## Work required
Write out every line of the material below unchanged.

Records
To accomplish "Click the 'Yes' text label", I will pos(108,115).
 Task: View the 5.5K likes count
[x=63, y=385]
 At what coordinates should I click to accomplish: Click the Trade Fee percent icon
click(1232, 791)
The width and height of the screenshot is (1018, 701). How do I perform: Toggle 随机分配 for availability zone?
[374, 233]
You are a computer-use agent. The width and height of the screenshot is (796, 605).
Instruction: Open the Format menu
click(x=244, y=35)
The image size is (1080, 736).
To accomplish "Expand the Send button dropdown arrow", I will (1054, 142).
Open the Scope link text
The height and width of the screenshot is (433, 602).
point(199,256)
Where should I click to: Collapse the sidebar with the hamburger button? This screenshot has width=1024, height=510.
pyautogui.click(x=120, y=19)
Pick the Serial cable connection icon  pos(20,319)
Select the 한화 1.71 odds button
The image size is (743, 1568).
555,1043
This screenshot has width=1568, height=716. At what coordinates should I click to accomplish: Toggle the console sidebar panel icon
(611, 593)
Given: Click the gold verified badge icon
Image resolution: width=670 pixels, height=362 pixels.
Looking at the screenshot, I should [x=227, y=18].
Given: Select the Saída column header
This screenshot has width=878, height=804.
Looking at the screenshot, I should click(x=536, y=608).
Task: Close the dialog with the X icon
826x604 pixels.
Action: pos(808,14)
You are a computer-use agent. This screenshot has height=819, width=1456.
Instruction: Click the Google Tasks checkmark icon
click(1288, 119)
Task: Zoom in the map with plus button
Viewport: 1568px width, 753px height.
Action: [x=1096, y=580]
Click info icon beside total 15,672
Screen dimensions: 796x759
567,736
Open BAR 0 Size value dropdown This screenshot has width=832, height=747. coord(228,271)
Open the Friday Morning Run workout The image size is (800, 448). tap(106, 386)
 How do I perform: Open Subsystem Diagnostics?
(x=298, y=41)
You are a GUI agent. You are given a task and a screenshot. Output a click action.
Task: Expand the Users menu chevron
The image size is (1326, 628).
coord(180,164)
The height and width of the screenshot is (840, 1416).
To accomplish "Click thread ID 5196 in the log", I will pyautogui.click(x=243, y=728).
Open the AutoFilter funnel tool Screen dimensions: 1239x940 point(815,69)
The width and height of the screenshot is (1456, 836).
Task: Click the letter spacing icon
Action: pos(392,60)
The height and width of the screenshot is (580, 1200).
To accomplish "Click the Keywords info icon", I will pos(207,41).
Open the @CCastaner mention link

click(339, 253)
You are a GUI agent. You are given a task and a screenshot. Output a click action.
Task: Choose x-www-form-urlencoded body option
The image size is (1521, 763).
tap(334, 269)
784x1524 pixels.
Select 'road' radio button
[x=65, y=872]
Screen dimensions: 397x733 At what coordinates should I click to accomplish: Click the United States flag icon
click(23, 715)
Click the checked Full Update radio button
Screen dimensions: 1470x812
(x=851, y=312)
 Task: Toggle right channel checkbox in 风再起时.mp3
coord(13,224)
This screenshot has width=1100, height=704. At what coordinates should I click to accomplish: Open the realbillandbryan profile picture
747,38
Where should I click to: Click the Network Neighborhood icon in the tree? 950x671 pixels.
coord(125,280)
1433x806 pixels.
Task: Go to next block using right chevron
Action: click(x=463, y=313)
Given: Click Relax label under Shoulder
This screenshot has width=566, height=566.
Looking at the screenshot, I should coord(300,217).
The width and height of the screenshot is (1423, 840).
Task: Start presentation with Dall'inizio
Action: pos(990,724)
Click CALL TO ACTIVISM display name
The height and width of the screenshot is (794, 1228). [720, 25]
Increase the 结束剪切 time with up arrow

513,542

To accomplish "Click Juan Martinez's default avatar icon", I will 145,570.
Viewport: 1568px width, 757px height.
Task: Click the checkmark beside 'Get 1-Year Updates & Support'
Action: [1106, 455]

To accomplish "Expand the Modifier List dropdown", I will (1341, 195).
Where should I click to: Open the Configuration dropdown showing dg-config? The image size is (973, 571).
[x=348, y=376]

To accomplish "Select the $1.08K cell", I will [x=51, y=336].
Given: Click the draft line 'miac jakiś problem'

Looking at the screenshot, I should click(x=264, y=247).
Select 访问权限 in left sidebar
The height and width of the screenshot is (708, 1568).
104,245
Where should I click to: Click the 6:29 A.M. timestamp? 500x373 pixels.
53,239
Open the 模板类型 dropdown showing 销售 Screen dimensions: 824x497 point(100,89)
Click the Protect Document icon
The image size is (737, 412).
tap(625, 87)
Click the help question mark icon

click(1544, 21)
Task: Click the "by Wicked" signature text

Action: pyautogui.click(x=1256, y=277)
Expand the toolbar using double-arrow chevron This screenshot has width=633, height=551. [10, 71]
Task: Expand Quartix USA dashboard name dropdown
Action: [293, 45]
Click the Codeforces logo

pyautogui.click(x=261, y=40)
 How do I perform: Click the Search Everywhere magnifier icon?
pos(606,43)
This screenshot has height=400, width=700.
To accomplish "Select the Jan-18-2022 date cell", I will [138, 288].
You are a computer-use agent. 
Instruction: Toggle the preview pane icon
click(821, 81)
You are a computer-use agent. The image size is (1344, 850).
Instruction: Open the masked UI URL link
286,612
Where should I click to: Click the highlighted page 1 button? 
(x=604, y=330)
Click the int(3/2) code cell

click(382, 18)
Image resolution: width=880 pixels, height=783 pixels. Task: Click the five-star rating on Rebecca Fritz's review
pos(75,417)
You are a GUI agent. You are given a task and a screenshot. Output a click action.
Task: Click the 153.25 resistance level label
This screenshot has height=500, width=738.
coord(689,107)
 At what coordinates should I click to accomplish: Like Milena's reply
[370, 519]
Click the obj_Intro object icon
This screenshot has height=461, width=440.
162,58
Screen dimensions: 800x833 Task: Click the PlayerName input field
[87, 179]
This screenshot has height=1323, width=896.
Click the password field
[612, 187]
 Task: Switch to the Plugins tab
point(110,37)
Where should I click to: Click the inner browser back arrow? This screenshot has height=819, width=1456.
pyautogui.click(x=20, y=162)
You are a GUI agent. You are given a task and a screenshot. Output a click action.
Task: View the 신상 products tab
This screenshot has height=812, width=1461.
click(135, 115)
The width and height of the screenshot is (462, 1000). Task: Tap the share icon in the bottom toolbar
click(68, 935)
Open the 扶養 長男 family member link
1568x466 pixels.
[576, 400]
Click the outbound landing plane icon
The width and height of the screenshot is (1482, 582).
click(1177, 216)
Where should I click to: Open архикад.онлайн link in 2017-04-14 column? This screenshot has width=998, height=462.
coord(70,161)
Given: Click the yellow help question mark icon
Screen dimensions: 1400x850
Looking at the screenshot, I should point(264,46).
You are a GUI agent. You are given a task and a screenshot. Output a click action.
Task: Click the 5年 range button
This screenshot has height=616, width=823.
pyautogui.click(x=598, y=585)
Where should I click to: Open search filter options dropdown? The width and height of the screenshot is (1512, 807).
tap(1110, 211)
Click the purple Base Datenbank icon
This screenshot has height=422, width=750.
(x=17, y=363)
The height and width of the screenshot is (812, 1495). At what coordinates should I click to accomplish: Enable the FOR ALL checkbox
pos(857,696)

## Solution for this task
To accomplish "Click the 'Yes' text label", I will pos(108,115).
 Task: View the 5.5K likes count
[x=63, y=385]
 At what coordinates should I click to accomplish: Click the Trade Fee percent icon
click(1232, 791)
The width and height of the screenshot is (1018, 701). How do I perform: Toggle 随机分配 for availability zone?
[374, 233]
You are a computer-use agent. The width and height of the screenshot is (796, 605).
Instruction: Open the Format menu
click(x=244, y=35)
The image size is (1080, 736).
To accomplish "Expand the Send button dropdown arrow", I will (1054, 142).
Open the Scope link text
The height and width of the screenshot is (433, 602).
point(199,256)
Where should I click to: Collapse the sidebar with the hamburger button? This screenshot has width=1024, height=510.
pyautogui.click(x=120, y=19)
Pick the Serial cable connection icon  pos(20,319)
Select the 한화 1.71 odds button
The image size is (743, 1568).
555,1043
This screenshot has width=1568, height=716. At what coordinates should I click to accomplish: Toggle the console sidebar panel icon
(611, 593)
Given: Click the gold verified badge icon
Image resolution: width=670 pixels, height=362 pixels.
Looking at the screenshot, I should [x=227, y=18].
Given: Select the Saída column header
This screenshot has width=878, height=804.
Looking at the screenshot, I should click(x=536, y=608).
Task: Close the dialog with the X icon
826x604 pixels.
Action: pos(808,14)
You are a computer-use agent. This screenshot has height=819, width=1456.
Instruction: Click the Google Tasks checkmark icon
click(1288, 119)
Task: Zoom in the map with plus button
Viewport: 1568px width, 753px height.
Action: [x=1096, y=580]
Click info icon beside total 15,672
Screen dimensions: 796x759
567,736
Open BAR 0 Size value dropdown This screenshot has width=832, height=747. coord(228,271)
Open the Friday Morning Run workout The image size is (800, 448). tap(106, 386)
 How do I perform: Open Subsystem Diagnostics?
(x=298, y=41)
You are a GUI agent. You are given a task and a screenshot. Output a click action.
Task: Expand the Users menu chevron
The image size is (1326, 628).
coord(180,164)
The height and width of the screenshot is (840, 1416).
To accomplish "Click thread ID 5196 in the log", I will pyautogui.click(x=243, y=728).
Open the AutoFilter funnel tool Screen dimensions: 1239x940 point(815,69)
The width and height of the screenshot is (1456, 836).
Task: Click the letter spacing icon
Action: pos(392,60)
The height and width of the screenshot is (580, 1200).
To accomplish "Click the Keywords info icon", I will pos(207,41).
Open the @CCastaner mention link

click(339, 253)
You are a GUI agent. You are given a task and a screenshot. Output a click action.
Task: Choose x-www-form-urlencoded body option
The image size is (1521, 763).
tap(334, 269)
784x1524 pixels.
Select 'road' radio button
[x=65, y=872]
Screen dimensions: 397x733 At what coordinates should I click to accomplish: Click the United States flag icon
click(23, 715)
Click the checked Full Update radio button
Screen dimensions: 1470x812
(x=851, y=312)
 Task: Toggle right channel checkbox in 风再起时.mp3
coord(13,224)
This screenshot has width=1100, height=704. At what coordinates should I click to accomplish: Open the realbillandbryan profile picture
747,38
Where should I click to: Click the Network Neighborhood icon in the tree? 950x671 pixels.
coord(125,280)
1433x806 pixels.
Task: Go to next block using right chevron
Action: click(x=463, y=313)
Given: Click Relax label under Shoulder
This screenshot has width=566, height=566.
Looking at the screenshot, I should coord(300,217).
The width and height of the screenshot is (1423, 840).
Task: Start presentation with Dall'inizio
Action: pos(990,724)
Click CALL TO ACTIVISM display name
The height and width of the screenshot is (794, 1228). [720, 25]
Increase the 结束剪切 time with up arrow

513,542

To accomplish "Click Juan Martinez's default avatar icon", I will 145,570.
Viewport: 1568px width, 757px height.
Task: Click the checkmark beside 'Get 1-Year Updates & Support'
Action: [1106, 455]

To accomplish "Expand the Modifier List dropdown", I will (1341, 195).
Where should I click to: Open the Configuration dropdown showing dg-config? The image size is (973, 571).
[x=348, y=376]

To accomplish "Select the $1.08K cell", I will [x=51, y=336].
Given: Click the draft line 'miac jakiś problem'

Looking at the screenshot, I should click(x=264, y=247).
Select 访问权限 in left sidebar
The height and width of the screenshot is (708, 1568).
104,245
Where should I click to: Click the 6:29 A.M. timestamp? 500x373 pixels.
53,239
Open the 模板类型 dropdown showing 销售 Screen dimensions: 824x497 point(100,89)
Click the Protect Document icon
The image size is (737, 412).
tap(625, 87)
Click the help question mark icon

click(1544, 21)
Task: Click the "by Wicked" signature text

Action: pyautogui.click(x=1256, y=277)
Expand the toolbar using double-arrow chevron This screenshot has width=633, height=551. [10, 71]
Task: Expand Quartix USA dashboard name dropdown
Action: [293, 45]
Click the Codeforces logo

pyautogui.click(x=261, y=40)
 How do I perform: Click the Search Everywhere magnifier icon?
pos(606,43)
This screenshot has height=400, width=700.
To accomplish "Select the Jan-18-2022 date cell", I will [138, 288].
You are a computer-use agent. 
Instruction: Toggle the preview pane icon
click(821, 81)
You are a computer-use agent. The image size is (1344, 850).
Instruction: Open the masked UI URL link
286,612
Where should I click to: Click the highlighted page 1 button? 
(x=604, y=330)
Click the int(3/2) code cell

click(382, 18)
Image resolution: width=880 pixels, height=783 pixels. Task: Click the five-star rating on Rebecca Fritz's review
pos(75,417)
You are a GUI agent. You are given a task and a screenshot. Output a click action.
Task: Click the 153.25 resistance level label
This screenshot has height=500, width=738.
coord(689,107)
 At what coordinates should I click to accomplish: Like Milena's reply
[370, 519]
Click the obj_Intro object icon
This screenshot has height=461, width=440.
162,58
Screen dimensions: 800x833 Task: Click the PlayerName input field
[87, 179]
This screenshot has height=1323, width=896.
Click the password field
[612, 187]
 Task: Switch to the Plugins tab
point(110,37)
Where should I click to: Click the inner browser back arrow? This screenshot has height=819, width=1456.
pyautogui.click(x=20, y=162)
You are a GUI agent. You are given a task and a screenshot. Output a click action.
Task: View the 신상 products tab
This screenshot has height=812, width=1461.
click(135, 115)
The width and height of the screenshot is (462, 1000). Task: Tap the share icon in the bottom toolbar
click(68, 935)
Open the 扶養 長男 family member link
1568x466 pixels.
[576, 400]
Click the outbound landing plane icon
The width and height of the screenshot is (1482, 582).
click(1177, 216)
Where should I click to: Open архикад.онлайн link in 2017-04-14 column? This screenshot has width=998, height=462.
coord(70,161)
Given: Click the yellow help question mark icon
Screen dimensions: 1400x850
Looking at the screenshot, I should point(264,46).
You are a GUI agent. You are given a task and a screenshot. Output a click action.
Task: Click the 5年 range button
This screenshot has height=616, width=823.
pyautogui.click(x=598, y=585)
Where should I click to: Open search filter options dropdown? The width and height of the screenshot is (1512, 807).
tap(1110, 211)
Click the purple Base Datenbank icon
This screenshot has height=422, width=750.
(x=17, y=363)
The height and width of the screenshot is (812, 1495). At what coordinates should I click to accomplish: Enable the FOR ALL checkbox
pos(857,696)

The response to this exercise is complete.